She’ll be joined by Obama alums Tina Tchen, who heads Time’s Up; Cecilia Muñoz, who spent much of the past year leading the domestic policy aspects of President Biden’s transition; Pete Rouse, a longtime Obama aide who advised Biden’s campaign; and Joe Paulsen, a former aide to President Barack Obama and his frequent golf partner.
“The gang’s all back together again,” Jarrett said in an interview. She added that she hoped the changes to Civic Nation will “expand the reach of what we can do.”
That expansion includes providing outside support to the new administration, which is stocked with its own cadre of Obama alums.
“When I was in the Obama administration, I relied heavily on the advice, counsel and engagement of outside advocacy groups, and hope to be able to provide that same level of cooperation to the Biden administration,” Jarrett said.
Kyle Lierman, another Obama alumnus, will continue to lead day-to-day operations at Civic Nation as the chief executive.

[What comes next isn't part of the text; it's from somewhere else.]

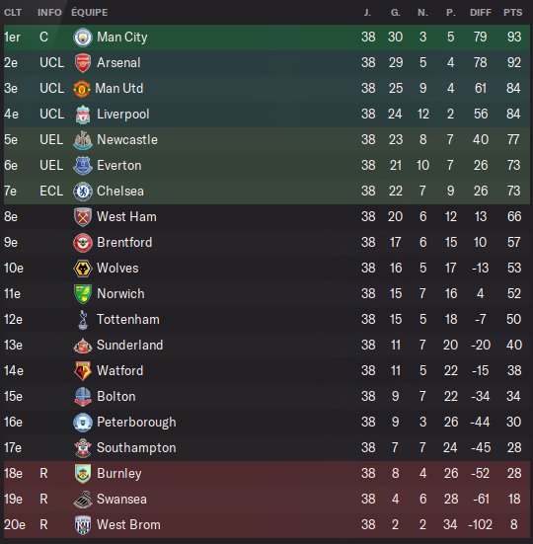Click the Tottenham cockerel crest
The height and width of the screenshot is (544, 533).
(x=83, y=320)
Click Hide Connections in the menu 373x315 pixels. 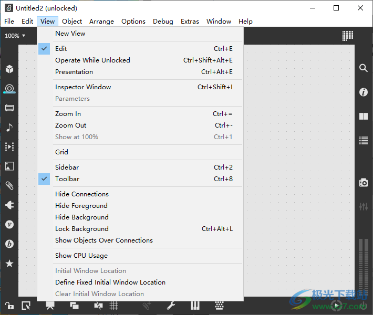[82, 194]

“We’re really looking at this as ushering in a new era for the organization,” Lierman said in an interview. Lierman had also been running When We All Vote, a voter registration group founded by former first lady Michelle Obama that will be part of the new group.

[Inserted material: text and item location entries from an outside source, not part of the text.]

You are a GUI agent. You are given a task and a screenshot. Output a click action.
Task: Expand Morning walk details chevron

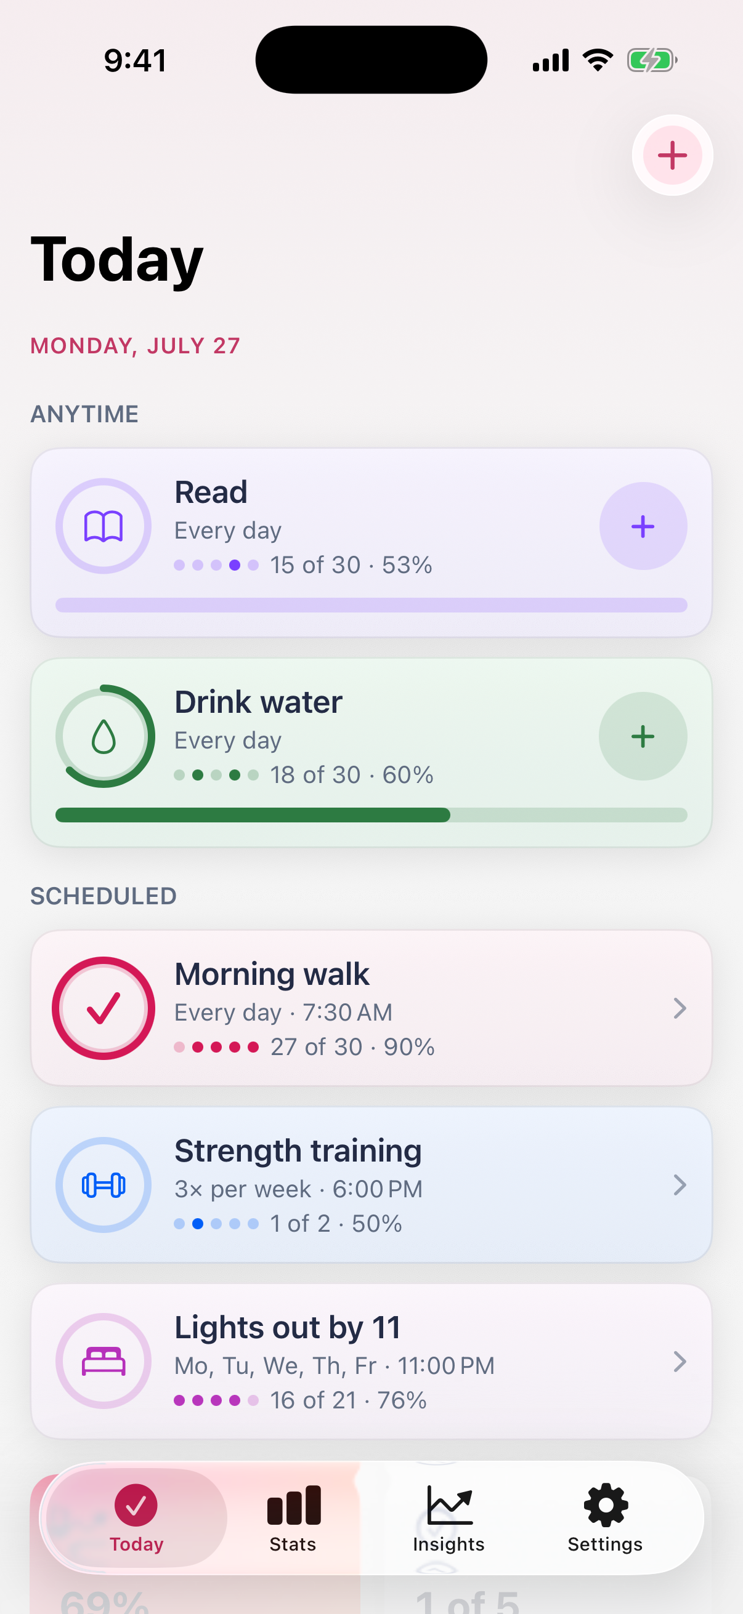coord(680,1008)
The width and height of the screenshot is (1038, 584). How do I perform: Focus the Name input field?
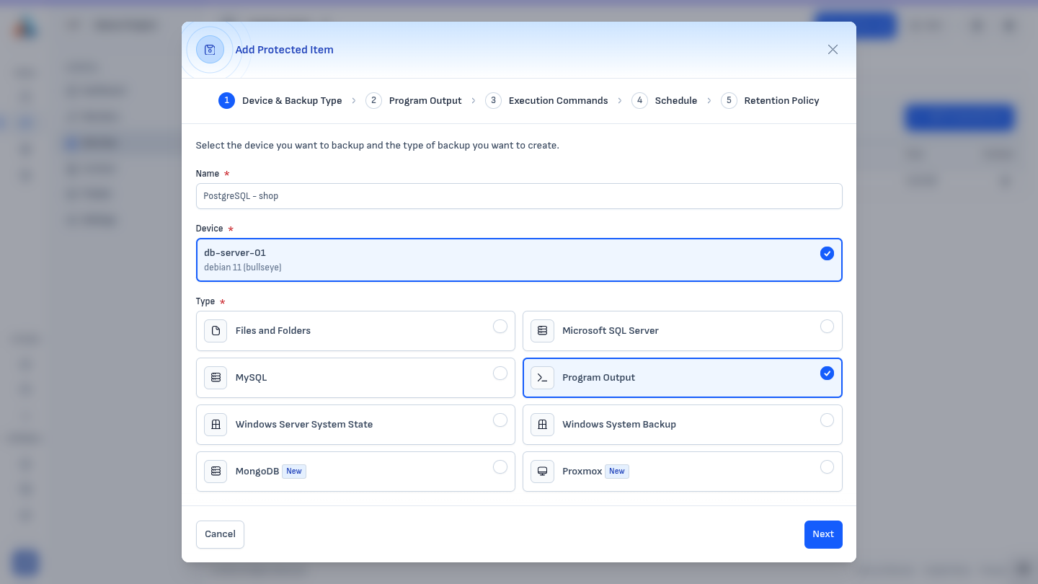click(x=519, y=196)
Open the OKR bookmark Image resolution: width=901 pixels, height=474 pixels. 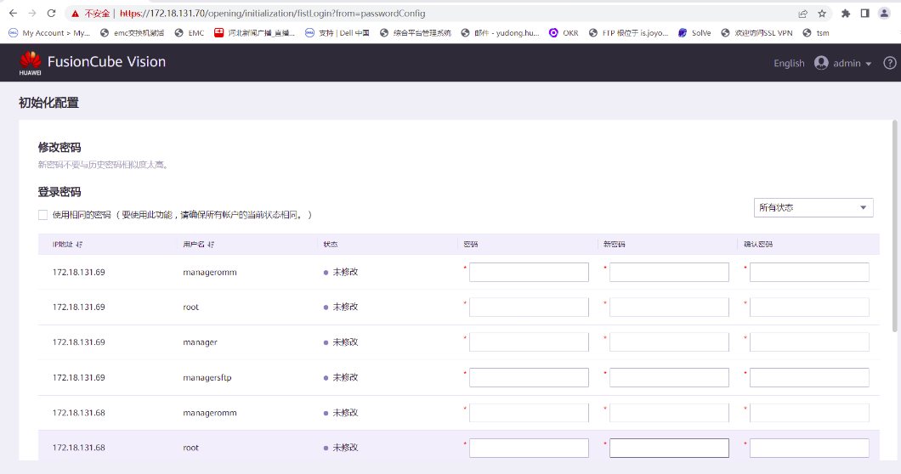tap(563, 33)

Other programs housed under Civic Nation include ALL IN Campus Democracy Challenge, the United State of Women, It’s on Us and the Creative Alliance.

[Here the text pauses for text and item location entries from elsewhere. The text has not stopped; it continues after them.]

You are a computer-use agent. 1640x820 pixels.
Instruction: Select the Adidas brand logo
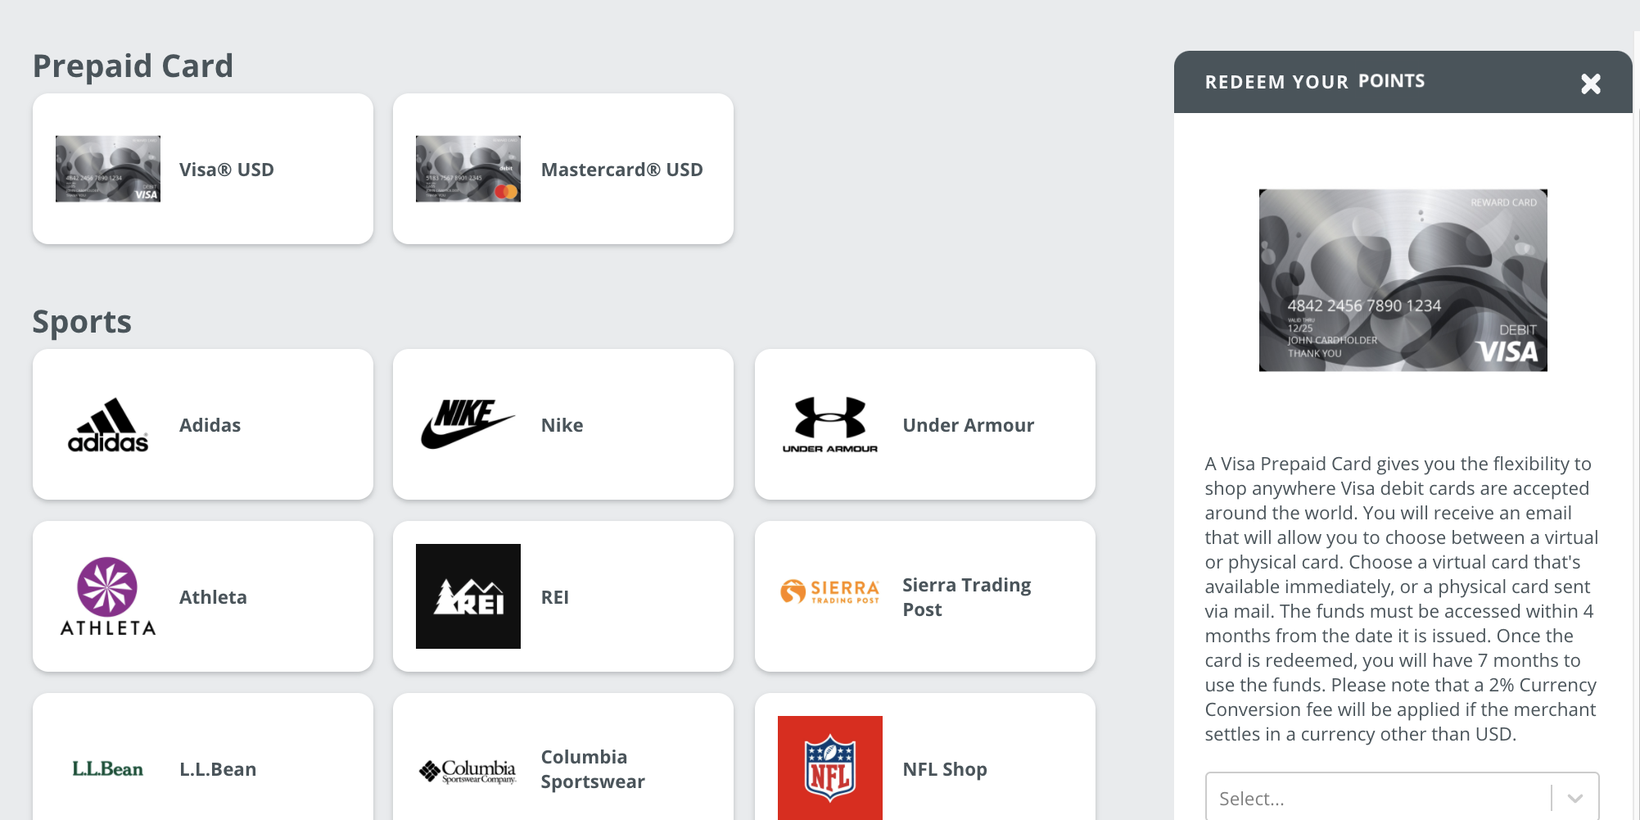pos(106,424)
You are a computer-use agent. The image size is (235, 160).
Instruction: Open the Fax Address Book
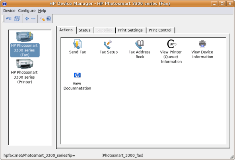click(x=140, y=44)
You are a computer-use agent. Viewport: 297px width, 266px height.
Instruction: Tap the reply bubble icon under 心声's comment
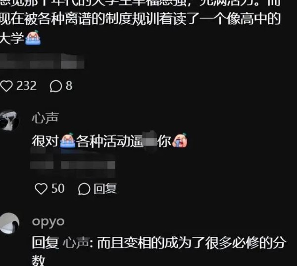(84, 189)
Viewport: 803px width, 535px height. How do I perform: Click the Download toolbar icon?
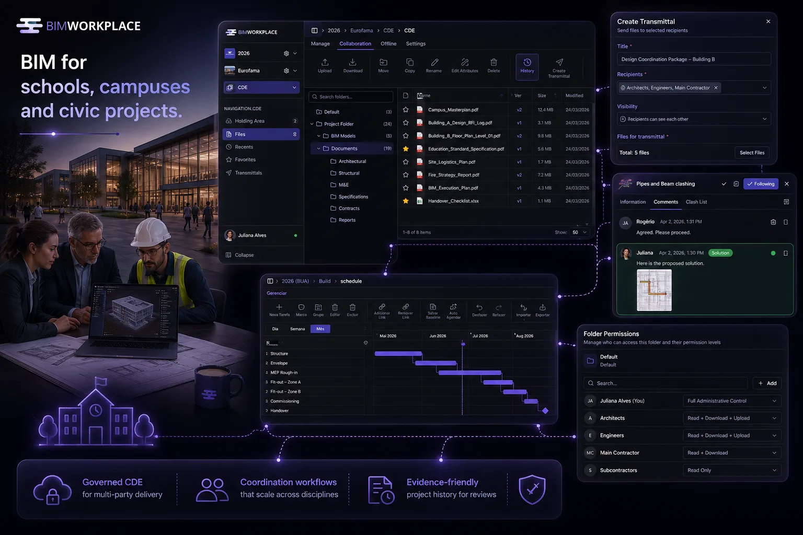(x=353, y=63)
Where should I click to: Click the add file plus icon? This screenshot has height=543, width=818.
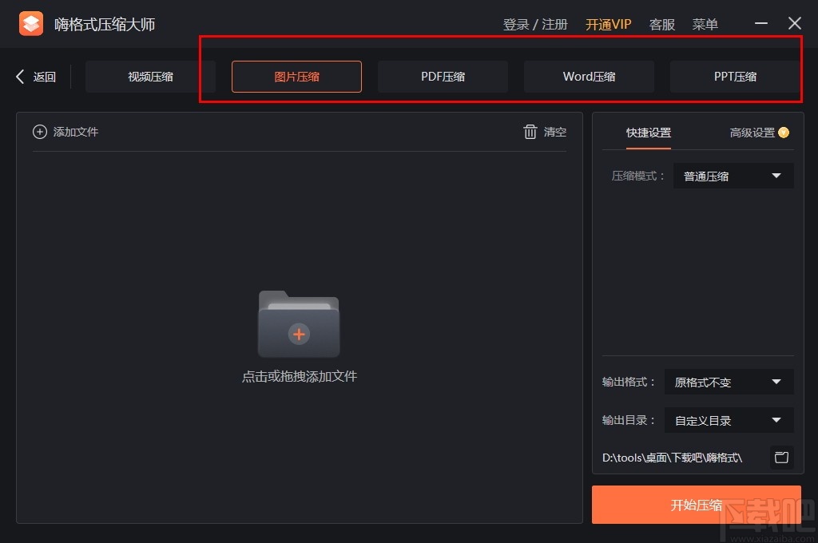tap(39, 131)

The group End Rape on Campus will also join Civic Nation’s roster.
Civic Nation was founded in 2015, according to papers filed with the Internal Revenue Service. The group raised near $8 million in 2018, according to the most recently available tax records.
The changes do not affect the political entities that were spun out of the Obama White House, including what’s left of Organizing for Action, which is part of a separate, partisan universe led by former Obama attorney general Eric H. Holder Jr.